Single cell analysis

The human body is an amazing feat where trillions of cells of different cell types work together seamlessly to enable specific functions. Understanding the molecular mechanisms of these different cells is the key to understanding the basis of human health and conditions that leads to disease. To date, however, biological measurements are largely applied to bulk cells, which mask important cell-to-cell variations in tissues that give rise to diverse phenotypes. We aim to enable high resolution measurements of these molecular profiles at the single cell level, to identify the continuum of cellular states in a population that lead to function or disease. Ultimately, by integrating these multidimensional measurements, we hope to model the single cell as a system of interacting networks at multiple scales. These cellular models, as the basis of “Single Cell Systems Biology”, will be instrumental in our understanding and prediction of how a cell changes over time and under varying condition. This will create potential for entirely new kinds of explorations, including drug designs to improve cellular function and eliminate diseases.

Microfluidics Applications

Microfluidics presents many opportunities to improve biological research and healthcare. We develop assays exploiting the partitioning capabilities of microfluidics to perform novel single molecule measurements such as DNA molecules and telomeres.
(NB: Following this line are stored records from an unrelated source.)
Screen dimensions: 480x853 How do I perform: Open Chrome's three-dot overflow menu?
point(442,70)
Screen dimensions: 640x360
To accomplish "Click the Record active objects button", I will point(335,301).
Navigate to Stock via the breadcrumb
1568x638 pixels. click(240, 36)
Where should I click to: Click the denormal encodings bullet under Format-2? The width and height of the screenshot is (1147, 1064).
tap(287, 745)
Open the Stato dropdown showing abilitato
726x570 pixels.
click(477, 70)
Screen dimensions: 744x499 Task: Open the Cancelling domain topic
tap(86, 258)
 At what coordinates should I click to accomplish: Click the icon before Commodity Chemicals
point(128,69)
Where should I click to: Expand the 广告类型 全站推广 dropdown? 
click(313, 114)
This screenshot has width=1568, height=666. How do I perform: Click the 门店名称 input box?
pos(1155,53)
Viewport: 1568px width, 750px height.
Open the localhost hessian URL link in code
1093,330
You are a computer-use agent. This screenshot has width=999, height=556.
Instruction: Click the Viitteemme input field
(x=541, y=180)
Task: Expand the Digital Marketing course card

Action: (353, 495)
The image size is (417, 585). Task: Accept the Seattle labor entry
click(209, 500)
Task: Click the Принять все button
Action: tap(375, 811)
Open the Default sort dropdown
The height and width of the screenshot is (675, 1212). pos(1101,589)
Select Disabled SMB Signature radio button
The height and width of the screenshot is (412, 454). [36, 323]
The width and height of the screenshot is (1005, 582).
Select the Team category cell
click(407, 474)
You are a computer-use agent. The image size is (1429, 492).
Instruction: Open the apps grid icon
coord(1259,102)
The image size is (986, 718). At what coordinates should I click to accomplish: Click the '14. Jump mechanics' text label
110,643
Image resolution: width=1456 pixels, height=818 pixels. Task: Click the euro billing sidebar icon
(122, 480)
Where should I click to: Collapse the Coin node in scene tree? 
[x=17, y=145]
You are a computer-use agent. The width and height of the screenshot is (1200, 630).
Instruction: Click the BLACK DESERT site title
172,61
On the other hand, automated microfluidics platform can be used to perform high-throughput biochemical assays using much less samples and reagents. We developed microfluidics valve-based large scale integrated platform to allow simultaneous screening of thousands of protein-ligand interactions via fluorescence polarization in a single chip. We are also developing new automated microfluidic platforms to enable more sensitive and accurate measurements in single cells.